==== RECORDS PROVIDED
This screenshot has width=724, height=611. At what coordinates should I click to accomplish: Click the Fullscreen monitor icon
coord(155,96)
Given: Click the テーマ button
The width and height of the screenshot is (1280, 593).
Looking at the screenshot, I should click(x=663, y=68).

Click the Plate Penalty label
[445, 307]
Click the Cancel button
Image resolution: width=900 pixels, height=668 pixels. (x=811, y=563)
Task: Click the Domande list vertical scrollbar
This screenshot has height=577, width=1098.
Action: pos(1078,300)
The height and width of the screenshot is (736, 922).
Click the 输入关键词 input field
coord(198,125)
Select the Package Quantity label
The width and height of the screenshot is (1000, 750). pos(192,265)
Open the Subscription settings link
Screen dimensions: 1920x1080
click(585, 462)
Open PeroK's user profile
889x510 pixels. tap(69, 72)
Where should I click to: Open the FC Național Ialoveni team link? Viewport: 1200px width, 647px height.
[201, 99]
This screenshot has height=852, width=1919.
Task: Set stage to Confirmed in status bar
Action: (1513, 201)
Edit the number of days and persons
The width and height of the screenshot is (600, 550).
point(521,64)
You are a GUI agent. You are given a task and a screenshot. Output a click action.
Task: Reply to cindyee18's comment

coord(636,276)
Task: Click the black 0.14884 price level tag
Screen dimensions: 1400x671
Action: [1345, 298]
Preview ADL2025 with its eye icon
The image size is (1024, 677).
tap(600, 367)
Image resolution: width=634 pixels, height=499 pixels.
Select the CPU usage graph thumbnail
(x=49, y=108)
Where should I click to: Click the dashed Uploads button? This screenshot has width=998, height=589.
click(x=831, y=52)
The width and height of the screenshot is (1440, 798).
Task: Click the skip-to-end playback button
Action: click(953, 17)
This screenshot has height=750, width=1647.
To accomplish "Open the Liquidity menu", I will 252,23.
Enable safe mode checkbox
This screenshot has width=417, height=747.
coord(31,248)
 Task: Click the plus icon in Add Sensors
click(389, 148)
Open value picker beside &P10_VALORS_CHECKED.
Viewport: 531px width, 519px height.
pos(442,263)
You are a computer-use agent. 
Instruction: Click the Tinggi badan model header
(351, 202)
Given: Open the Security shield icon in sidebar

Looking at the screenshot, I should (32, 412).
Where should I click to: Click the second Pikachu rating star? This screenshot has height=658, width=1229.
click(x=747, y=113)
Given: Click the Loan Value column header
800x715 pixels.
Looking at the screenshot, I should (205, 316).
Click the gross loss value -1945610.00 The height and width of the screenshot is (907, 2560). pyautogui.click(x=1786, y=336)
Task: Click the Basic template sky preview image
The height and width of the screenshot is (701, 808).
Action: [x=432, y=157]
========
» **GOAL OF THE EXERCISE**: Every piece of the data is to be set down again exactly.

» **COMPLETED EXERCISE**:
This screenshot has width=724, height=611. At what coordinates should I click to accomplish: Click the Fullscreen monitor icon
coord(155,96)
Given: Click the テーマ button
The width and height of the screenshot is (1280, 593).
Looking at the screenshot, I should click(x=663, y=68).

Click the Plate Penalty label
[445, 307]
Click the Cancel button
Image resolution: width=900 pixels, height=668 pixels. (x=811, y=563)
Task: Click the Domande list vertical scrollbar
This screenshot has height=577, width=1098.
Action: pos(1078,300)
The height and width of the screenshot is (736, 922).
Click the 输入关键词 input field
coord(198,125)
Select the Package Quantity label
The width and height of the screenshot is (1000, 750). pos(192,265)
Open the Subscription settings link
Screen dimensions: 1920x1080
click(585, 462)
Open PeroK's user profile
889x510 pixels. tap(69, 72)
Where should I click to: Open the FC Național Ialoveni team link? Viewport: 1200px width, 647px height.
[201, 99]
This screenshot has height=852, width=1919.
Task: Set stage to Confirmed in status bar
Action: (1513, 201)
Edit the number of days and persons
The width and height of the screenshot is (600, 550).
point(521,64)
You are a GUI agent. You are given a task and a screenshot. Output a click action.
Task: Reply to cindyee18's comment

coord(636,276)
Task: Click the black 0.14884 price level tag
Screen dimensions: 1400x671
Action: [1345, 298]
Preview ADL2025 with its eye icon
The image size is (1024, 677).
tap(600, 367)
Image resolution: width=634 pixels, height=499 pixels.
Select the CPU usage graph thumbnail
(x=49, y=108)
Where should I click to: Click the dashed Uploads button? This screenshot has width=998, height=589.
click(x=831, y=52)
The width and height of the screenshot is (1440, 798).
Task: Click the skip-to-end playback button
Action: click(953, 17)
This screenshot has height=750, width=1647.
To accomplish "Open the Liquidity menu", I will 252,23.
Enable safe mode checkbox
This screenshot has width=417, height=747.
coord(31,248)
 Task: Click the plus icon in Add Sensors
click(389, 148)
Open value picker beside &P10_VALORS_CHECKED.
Viewport: 531px width, 519px height.
pos(442,263)
You are a computer-use agent. 
Instruction: Click the Tinggi badan model header
(351, 202)
Given: Open the Security shield icon in sidebar

Looking at the screenshot, I should (32, 412).
Where should I click to: Click the second Pikachu rating star? This screenshot has height=658, width=1229.
click(x=747, y=113)
Given: Click the Loan Value column header
800x715 pixels.
Looking at the screenshot, I should (205, 316).
Click the gross loss value -1945610.00 The height and width of the screenshot is (907, 2560). pyautogui.click(x=1786, y=336)
Task: Click the Basic template sky preview image
The height and width of the screenshot is (701, 808).
Action: [x=432, y=157]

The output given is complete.